Joe sat up again, and lifted his head with new confidence. His mother sat beside him, watching everything with a sharpness which seemed especially bent on seeing that Joe was given all his rights, and that nothing was omitted nor slighted that might count in his favor.
She watched Hammer, and Captain Taylor; she measured Sam Lucas, the prosecutor, and she weighed the judge. When Hammer did something that pleased her, she nodded; when the prosecutor interposed, or seemed to be blocking the progress of the case, she shook her head in severe censure.
And now Joe came in for his first taste of the musty and ancient savor of the law. He had hoped that morning to walk away free at evening, or at least to have met the worst that was to come, chancing it that Morgan failed to appear and give him a hand. But he saw the hours waste away with the most exasperating fiddling, fussing and scratching over unprofitable straw.
What Hammer desired in a juryman, the prosecuting attorney was hotly against, and what pleased the state's attorney seemed to give Hammer a spasmodic chill. Instead of selecting twelve intelligent men, the most intelligent of the sixty empaneled, both Hammer and the prosecutor seemed determined to choose the most dense.

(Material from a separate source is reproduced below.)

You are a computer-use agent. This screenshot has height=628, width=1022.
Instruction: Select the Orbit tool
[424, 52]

That day's sweating labor resulted in the selection of four jurymen. Hammer seemed cheered. He said he had expected to exhaust the panel and get no more than two, at the best. Now it seemed as if they might secure the full complement without drawing another panel, and that would save them at least four days. That must have been an exceedingly lucky haul of empty heads, indeed.
Joe could not see any reason for elation. The prospect of freedom—or the worst—had withdrawn so far that there was not even a pin-point of daylight in the gloom. Alice had not shown her face. If she had come at all, she had withheld herself from his hungry eyes. His heart was as bleak that night as the mind of the densest juryman agreed upon between Hammer and the attorney for the state.

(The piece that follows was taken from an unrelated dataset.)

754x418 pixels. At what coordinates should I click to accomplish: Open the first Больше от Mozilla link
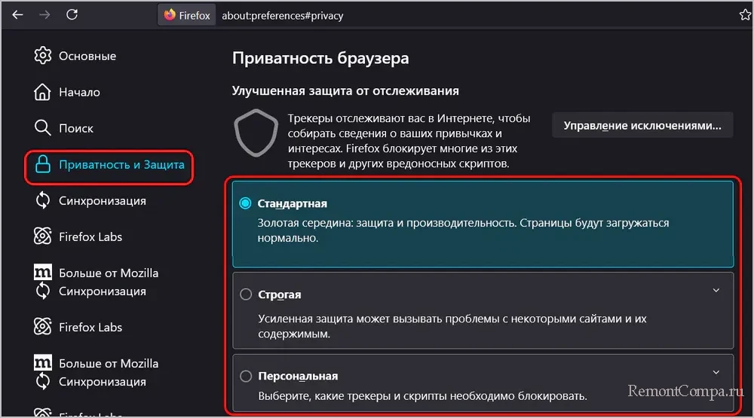pyautogui.click(x=108, y=273)
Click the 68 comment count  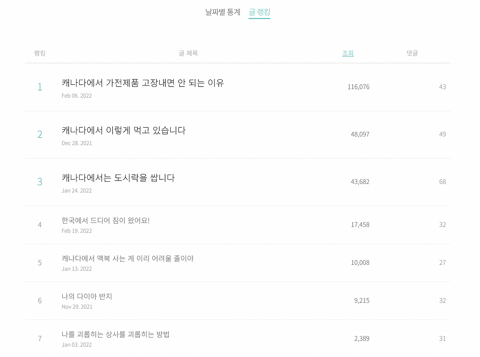[443, 182]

Next day, to the surprise of everybody, the jury was completed. And then there followed, on the succeeding morning, a recital by the prosecuting attorney of what he proposed and expected to prove in substantiation of the charge that Joe Newbolt had shot and killed Isom Chase; and Hammer's no shorter statement of what he was prepared to show to the contrary.
Owing to the unprecedented interest, and the large number of people who had driven in from the country, Judge Maxwell unbent from his hard conditions on that day. He instructed Captain Taylor to admit spectators to standing-room along the walls, but to keep the aisles between the benches clear.
This concession provided for at least a hundred more onlookers and listeners, who stood forgetful of any ache in their shanks throughout the long and dragging proceedings well satisfied, believing that the coming sensations would repay them for any pangs of inconvenience they might suffer.
It was on the afternoon of the third day of the trial that Sol Greening, first witness for the state, was called.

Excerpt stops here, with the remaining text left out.